About this site

There are two main reasons I built, and continue to maintain, this website.

Of course, convention is that now I have described myself as a technology nerd, I have to explain what technologies are behind my site. Here goes:

A longwinded and probably needlessly wordy explanation of the technology behind this site

This is an entirely static site. When you go to a specific page on this site, you are simply receiving an HTML document that is already stored in complete form on the server. This is in contrast to a dynamic site, where the HTML document you recieve is generated in real-time by the server in a process called ‘server-side rendering’ before being sent to you. The fact that the server has a much simpler task to do makes static sites both cheaper to operate and faster to use than their dynamic counterparts. In this case, the provider of the server is GitLab, which is first and foremost a provider of Git repository hosting. I prefer them to the leading provider GitHub for many reasons - the one pertinent to this topic will become clear shortly. What you need to know for now is that they have an excellent feature called GitLab Pages, which allows any user to host a static site free of charge based on the contents of a repository.

You may notice that almost every page on this site follows one of a few templates, and they are all styled similarly. That’s where Nanoc comes in.
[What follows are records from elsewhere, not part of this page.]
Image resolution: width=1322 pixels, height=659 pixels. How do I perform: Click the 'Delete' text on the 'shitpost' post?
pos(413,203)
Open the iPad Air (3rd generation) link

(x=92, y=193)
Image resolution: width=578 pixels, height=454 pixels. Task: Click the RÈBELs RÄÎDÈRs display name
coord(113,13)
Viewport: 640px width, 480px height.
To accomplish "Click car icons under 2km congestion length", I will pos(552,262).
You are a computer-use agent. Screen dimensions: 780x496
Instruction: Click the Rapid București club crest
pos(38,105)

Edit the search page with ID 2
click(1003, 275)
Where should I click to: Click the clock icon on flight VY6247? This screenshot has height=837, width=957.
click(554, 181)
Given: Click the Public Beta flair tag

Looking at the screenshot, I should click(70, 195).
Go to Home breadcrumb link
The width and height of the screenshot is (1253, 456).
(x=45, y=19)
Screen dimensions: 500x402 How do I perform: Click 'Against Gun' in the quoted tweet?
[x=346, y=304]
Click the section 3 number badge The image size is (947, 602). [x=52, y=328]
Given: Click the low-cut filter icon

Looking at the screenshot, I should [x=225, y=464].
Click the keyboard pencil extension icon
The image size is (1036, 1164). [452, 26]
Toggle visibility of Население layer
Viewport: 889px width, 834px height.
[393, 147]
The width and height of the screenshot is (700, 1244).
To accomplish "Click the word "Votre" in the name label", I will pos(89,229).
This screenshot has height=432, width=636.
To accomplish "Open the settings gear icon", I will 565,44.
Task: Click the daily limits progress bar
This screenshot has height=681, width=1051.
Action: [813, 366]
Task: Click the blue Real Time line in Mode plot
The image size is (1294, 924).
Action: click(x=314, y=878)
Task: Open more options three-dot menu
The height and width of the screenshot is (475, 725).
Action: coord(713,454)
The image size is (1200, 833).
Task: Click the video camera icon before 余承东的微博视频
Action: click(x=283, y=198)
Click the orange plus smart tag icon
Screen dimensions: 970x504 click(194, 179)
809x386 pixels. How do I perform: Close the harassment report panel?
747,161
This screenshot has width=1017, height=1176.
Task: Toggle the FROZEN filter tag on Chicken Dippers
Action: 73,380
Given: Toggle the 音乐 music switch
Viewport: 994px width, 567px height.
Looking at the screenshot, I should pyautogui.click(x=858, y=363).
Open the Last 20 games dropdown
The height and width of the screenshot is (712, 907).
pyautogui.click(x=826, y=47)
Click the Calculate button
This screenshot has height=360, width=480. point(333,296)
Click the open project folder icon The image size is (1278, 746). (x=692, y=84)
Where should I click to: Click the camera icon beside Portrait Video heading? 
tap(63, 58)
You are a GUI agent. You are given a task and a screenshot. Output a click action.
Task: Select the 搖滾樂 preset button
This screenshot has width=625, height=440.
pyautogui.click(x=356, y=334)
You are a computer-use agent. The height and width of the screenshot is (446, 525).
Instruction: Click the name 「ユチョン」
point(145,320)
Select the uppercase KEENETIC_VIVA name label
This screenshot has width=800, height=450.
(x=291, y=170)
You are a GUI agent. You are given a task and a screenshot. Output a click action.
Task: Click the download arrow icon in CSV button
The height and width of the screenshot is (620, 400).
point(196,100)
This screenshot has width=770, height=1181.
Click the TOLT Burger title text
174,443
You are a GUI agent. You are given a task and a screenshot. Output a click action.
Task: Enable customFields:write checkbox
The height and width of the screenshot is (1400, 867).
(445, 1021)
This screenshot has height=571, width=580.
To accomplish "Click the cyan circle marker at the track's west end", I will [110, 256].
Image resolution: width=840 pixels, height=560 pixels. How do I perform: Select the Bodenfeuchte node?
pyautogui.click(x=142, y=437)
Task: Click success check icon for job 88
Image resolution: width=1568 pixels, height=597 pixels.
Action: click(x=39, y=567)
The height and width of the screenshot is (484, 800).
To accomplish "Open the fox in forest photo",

Nanoc is a static site generator (SSG) - a piece of software which takes files, each representing a page of the site written in Markdown, and writes fully completed HTML files ready for our server to host, with the content inserted appropriately into a template. If I want to change something in either the template or the content, I need only edit one file and run the SSG again, and everything will be regenerated to match. This brings me onto the specific reason I use GitLab over GitHub - GitLab will handle the running of the SSG as well as hosting the site. With the correct configuration, it can detect changes to the repository content and automatically run Nanoc to update the version of the site that is hosted.

The site also uses Cloudflare’s Content Delivery Network (CDN). The basic idea of a CDN is that rather than all requests for pages on a site going to the main server, many go to one of a collection of Cloudflare servers distributed across the world. This makes the site significantly faster, especially if you are located close to a Cloudflare data centre. You can read more about what it does and how it works here. Cloudflare also provides some analytics which allow me to count things like how many times any given page has been viewed (note that this happens entirely on the server side and does not collect any of your personal information).